Written request
Reproduce the listing below word for word, beginning with its first line and stopping after the line that contains "tap(418, 216)".
────
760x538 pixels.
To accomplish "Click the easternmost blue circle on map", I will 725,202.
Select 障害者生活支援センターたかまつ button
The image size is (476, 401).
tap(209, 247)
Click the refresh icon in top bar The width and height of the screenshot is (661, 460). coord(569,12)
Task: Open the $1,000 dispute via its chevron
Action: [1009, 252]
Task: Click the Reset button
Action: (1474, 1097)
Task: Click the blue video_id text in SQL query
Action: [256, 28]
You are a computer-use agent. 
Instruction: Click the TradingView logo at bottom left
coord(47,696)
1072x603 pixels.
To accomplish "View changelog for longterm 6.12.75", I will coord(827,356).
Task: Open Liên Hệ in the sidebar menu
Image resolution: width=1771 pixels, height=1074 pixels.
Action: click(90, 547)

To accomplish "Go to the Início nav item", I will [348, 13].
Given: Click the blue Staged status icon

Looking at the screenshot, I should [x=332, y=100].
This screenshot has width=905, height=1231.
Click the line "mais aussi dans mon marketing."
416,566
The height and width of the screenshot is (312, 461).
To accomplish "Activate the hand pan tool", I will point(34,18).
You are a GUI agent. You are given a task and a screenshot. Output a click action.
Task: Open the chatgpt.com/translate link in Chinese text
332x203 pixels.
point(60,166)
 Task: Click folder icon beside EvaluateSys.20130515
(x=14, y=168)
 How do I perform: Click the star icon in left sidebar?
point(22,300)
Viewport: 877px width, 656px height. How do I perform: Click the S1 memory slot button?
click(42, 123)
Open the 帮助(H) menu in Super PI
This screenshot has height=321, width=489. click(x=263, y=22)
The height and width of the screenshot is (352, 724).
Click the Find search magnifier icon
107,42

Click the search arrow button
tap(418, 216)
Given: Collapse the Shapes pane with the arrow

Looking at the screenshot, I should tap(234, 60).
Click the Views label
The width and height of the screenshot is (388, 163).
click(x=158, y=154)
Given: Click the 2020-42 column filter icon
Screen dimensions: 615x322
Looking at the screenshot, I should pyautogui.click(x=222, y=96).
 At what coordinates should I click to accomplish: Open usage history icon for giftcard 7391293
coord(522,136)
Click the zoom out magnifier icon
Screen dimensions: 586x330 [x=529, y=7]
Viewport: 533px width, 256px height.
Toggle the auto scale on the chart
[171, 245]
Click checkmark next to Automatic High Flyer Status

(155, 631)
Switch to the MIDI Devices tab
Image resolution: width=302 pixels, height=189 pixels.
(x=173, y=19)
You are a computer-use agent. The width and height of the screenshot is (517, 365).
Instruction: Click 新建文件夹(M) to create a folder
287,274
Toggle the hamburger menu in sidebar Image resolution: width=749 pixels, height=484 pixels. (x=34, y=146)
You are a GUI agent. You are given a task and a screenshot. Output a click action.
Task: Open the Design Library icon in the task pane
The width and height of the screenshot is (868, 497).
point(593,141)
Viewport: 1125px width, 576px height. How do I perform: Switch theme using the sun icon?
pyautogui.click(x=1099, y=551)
────
Result of the exercise
760x538 pixels.
To accomplish "Click the easternmost blue circle on map", I will 725,202.
Select 障害者生活支援センターたかまつ button
The image size is (476, 401).
tap(209, 247)
Click the refresh icon in top bar The width and height of the screenshot is (661, 460). coord(569,12)
Task: Open the $1,000 dispute via its chevron
Action: [1009, 252]
Task: Click the Reset button
Action: (1474, 1097)
Task: Click the blue video_id text in SQL query
Action: [256, 28]
You are a computer-use agent. 
Instruction: Click the TradingView logo at bottom left
coord(47,696)
1072x603 pixels.
To accomplish "View changelog for longterm 6.12.75", I will coord(827,356).
Task: Open Liên Hệ in the sidebar menu
Image resolution: width=1771 pixels, height=1074 pixels.
Action: click(90, 547)

To accomplish "Go to the Início nav item", I will [348, 13].
Given: Click the blue Staged status icon

Looking at the screenshot, I should [x=332, y=100].
This screenshot has width=905, height=1231.
Click the line "mais aussi dans mon marketing."
416,566
The height and width of the screenshot is (312, 461).
To accomplish "Activate the hand pan tool", I will point(34,18).
You are a GUI agent. You are given a task and a screenshot. Output a click action.
Task: Open the chatgpt.com/translate link in Chinese text
332x203 pixels.
point(60,166)
 Task: Click folder icon beside EvaluateSys.20130515
(x=14, y=168)
 How do I perform: Click the star icon in left sidebar?
point(22,300)
Viewport: 877px width, 656px height. How do I perform: Click the S1 memory slot button?
click(42, 123)
Open the 帮助(H) menu in Super PI
This screenshot has height=321, width=489. click(x=263, y=22)
The height and width of the screenshot is (352, 724).
Click the Find search magnifier icon
107,42

Click the search arrow button
tap(418, 216)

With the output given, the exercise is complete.